The search/replaces in Steps 1,2,3 are likely enough to pick up most or all of the SpringFox annotations that we used, but you may want to look for these as well; you may need to look at the javadoc for each to find the details of any parameter names you need to adjust:

Here are the ones you already did in steps 1-3:

Here are the others you could run into. The headers to the table take you to the javadoc for each.

Rather than searching for each, it may be easier to just skip this step for now, and come back to it if you find you have compilation errors at a later stage, since the use of any of these in our codebase is rare.

───

### Directions
1. Which step numbers does the SpringFox annotations text mention?
2. Return the stretch of the SpringFox annotations text from "Here are the others" through "codebase is rare.", copied word for word.
The entries that follow come from a separate source.

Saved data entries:
───

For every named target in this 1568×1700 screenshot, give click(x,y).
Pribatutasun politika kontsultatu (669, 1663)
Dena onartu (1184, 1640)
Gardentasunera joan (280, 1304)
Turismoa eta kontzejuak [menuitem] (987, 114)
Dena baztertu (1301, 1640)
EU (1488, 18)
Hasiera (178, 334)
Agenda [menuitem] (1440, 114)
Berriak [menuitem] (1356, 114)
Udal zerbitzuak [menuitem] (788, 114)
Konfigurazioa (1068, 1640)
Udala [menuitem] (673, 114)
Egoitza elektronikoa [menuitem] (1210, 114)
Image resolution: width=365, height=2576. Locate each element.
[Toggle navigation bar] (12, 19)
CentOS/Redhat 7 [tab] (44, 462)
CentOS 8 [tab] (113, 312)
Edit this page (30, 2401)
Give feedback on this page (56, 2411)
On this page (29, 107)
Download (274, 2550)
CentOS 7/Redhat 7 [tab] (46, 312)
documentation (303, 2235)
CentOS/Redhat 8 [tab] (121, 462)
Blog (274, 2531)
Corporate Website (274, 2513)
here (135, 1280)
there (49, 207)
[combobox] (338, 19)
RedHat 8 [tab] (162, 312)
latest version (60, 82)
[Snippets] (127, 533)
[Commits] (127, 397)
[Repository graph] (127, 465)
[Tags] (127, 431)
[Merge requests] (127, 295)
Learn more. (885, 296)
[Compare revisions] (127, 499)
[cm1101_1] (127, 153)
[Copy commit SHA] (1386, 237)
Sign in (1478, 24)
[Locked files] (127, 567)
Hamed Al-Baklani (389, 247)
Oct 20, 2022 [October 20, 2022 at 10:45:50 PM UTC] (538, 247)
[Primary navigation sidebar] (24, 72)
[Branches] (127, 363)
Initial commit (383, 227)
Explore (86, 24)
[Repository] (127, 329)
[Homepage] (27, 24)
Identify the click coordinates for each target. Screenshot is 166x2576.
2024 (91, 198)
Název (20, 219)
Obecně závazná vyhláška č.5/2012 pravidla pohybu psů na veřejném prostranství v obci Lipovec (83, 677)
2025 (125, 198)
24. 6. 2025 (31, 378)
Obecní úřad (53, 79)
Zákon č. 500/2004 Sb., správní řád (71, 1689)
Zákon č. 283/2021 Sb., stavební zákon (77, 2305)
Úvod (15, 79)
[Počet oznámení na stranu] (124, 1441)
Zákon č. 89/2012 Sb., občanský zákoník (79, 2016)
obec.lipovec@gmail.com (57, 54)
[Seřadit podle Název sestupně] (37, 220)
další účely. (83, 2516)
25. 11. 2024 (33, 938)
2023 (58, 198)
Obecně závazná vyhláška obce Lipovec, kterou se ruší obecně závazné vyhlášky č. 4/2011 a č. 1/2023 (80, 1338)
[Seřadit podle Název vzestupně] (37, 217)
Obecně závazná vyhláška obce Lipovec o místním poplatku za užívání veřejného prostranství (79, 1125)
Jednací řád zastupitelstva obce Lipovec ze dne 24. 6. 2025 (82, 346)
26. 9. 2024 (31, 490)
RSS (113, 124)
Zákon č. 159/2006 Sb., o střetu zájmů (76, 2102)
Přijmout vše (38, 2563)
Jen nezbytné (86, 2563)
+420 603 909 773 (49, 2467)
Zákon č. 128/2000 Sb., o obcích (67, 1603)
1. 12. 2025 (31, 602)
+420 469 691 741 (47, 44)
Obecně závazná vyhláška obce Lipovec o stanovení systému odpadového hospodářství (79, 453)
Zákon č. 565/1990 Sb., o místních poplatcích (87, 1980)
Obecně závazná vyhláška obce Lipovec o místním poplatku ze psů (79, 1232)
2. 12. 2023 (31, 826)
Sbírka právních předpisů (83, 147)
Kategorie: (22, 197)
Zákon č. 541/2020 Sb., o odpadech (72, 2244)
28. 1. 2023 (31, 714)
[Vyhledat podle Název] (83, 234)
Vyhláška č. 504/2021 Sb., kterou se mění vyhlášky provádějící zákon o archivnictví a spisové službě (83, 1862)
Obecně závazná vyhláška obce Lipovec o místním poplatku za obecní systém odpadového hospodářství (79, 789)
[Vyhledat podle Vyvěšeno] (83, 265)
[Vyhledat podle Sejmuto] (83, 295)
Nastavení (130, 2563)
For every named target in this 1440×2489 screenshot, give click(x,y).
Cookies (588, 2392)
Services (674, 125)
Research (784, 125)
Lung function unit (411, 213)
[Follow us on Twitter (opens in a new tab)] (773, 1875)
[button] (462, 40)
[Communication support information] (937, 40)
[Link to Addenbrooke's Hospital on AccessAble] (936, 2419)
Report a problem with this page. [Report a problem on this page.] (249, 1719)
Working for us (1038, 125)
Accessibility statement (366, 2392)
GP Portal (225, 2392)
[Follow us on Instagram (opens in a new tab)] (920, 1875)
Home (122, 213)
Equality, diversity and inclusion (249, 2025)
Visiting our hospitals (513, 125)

───

### Solutions below
1. 1, 2, 3

2.
Here are the others you could run into. The headers to the table take you to the javadoc for each.

Rather than searching for each, it may be easier to just skip this step for now, and come back to it if you find you have compilation errors at a later stage, since the use of any of these in our codebase is rare.